[Saved data entries]
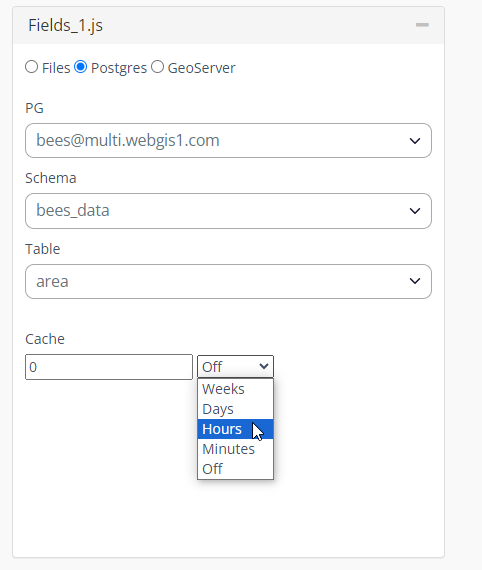Choose Minutes from cache unit list

236,449
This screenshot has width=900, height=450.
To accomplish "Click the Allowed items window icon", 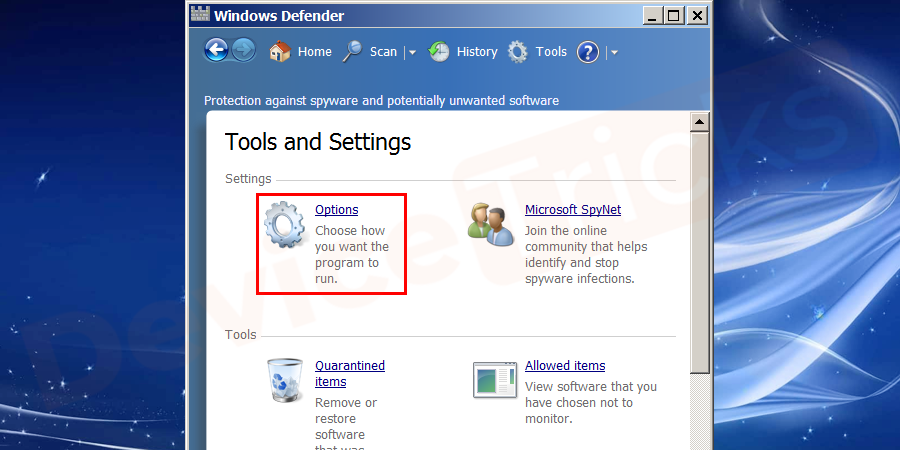I will coord(494,380).
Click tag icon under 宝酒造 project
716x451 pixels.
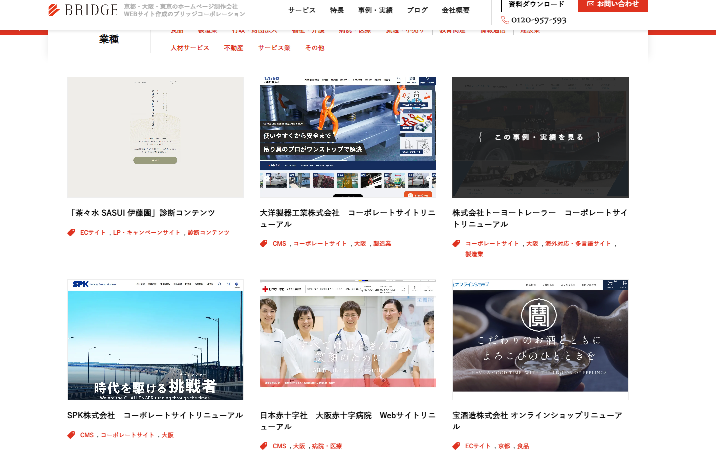pos(457,446)
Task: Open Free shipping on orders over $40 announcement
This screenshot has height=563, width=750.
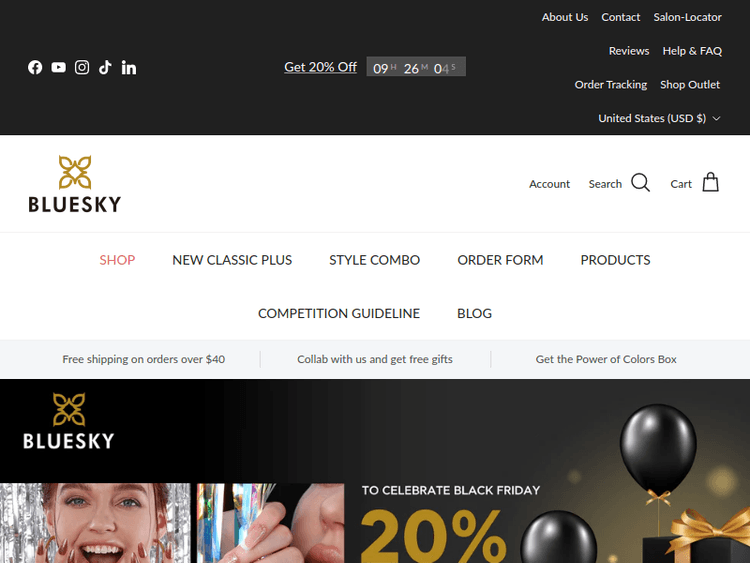Action: [143, 359]
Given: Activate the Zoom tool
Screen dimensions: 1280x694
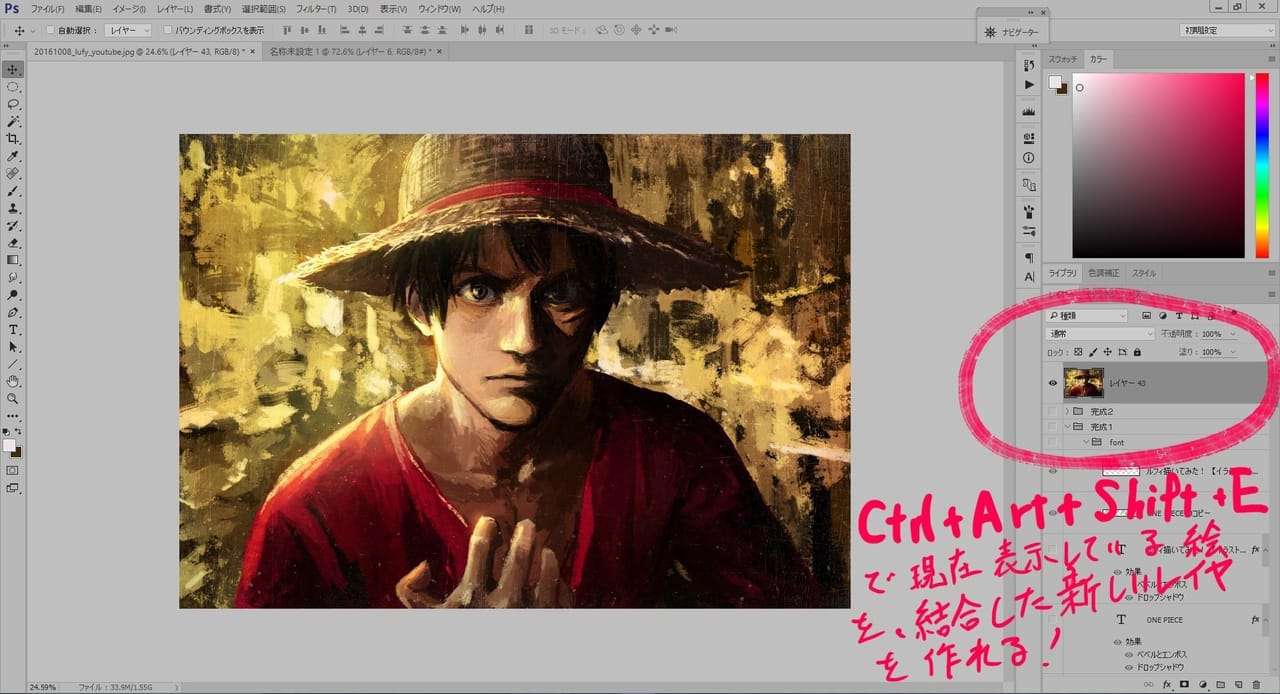Looking at the screenshot, I should (13, 398).
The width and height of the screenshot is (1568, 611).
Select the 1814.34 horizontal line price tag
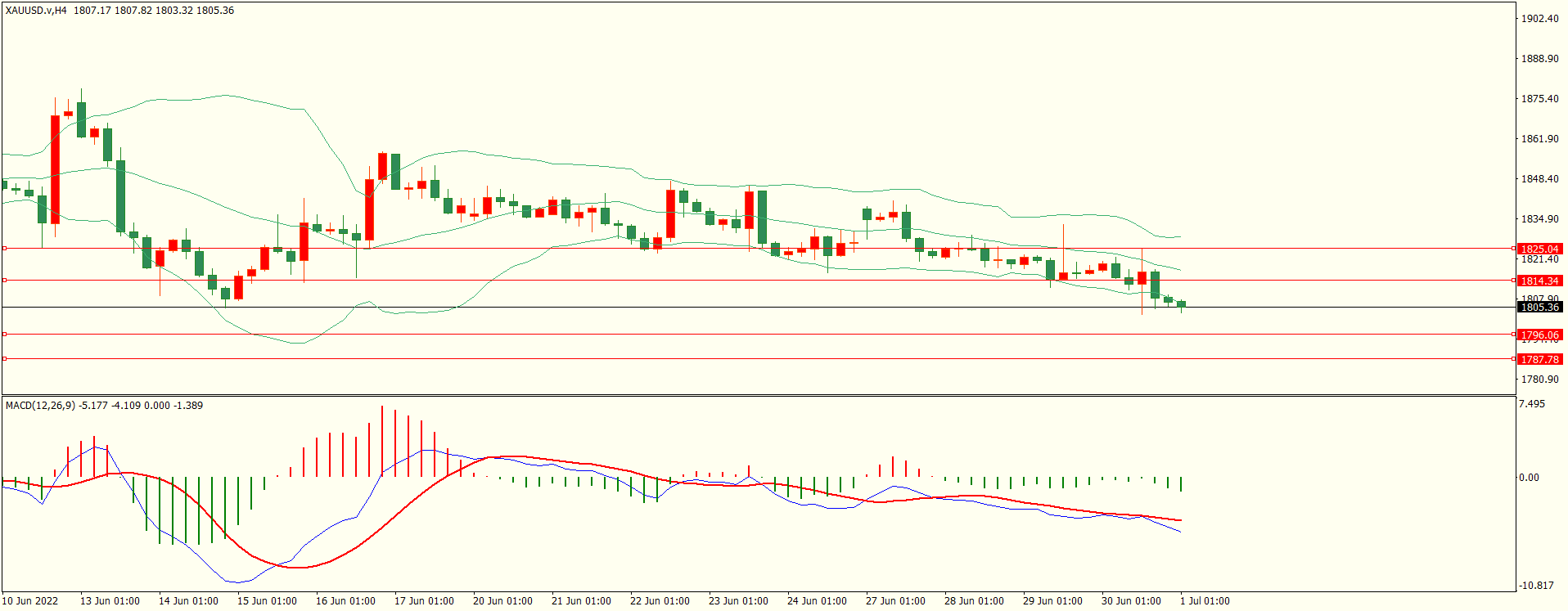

◆ What you have to do: Every line from the one containing "716x451 pixels." to the final line of the records must be transcribed exactly, both ends included, with the pictures left out.

◆ Solution to this task:
716x451 pixels.
pos(457,446)
Task: Open Free shipping on orders over $40 announcement
This screenshot has height=563, width=750.
Action: [143, 359]
Given: Activate the Zoom tool
Screen dimensions: 1280x694
Looking at the screenshot, I should (13, 398).
The width and height of the screenshot is (1568, 611).
Select the 1814.34 horizontal line price tag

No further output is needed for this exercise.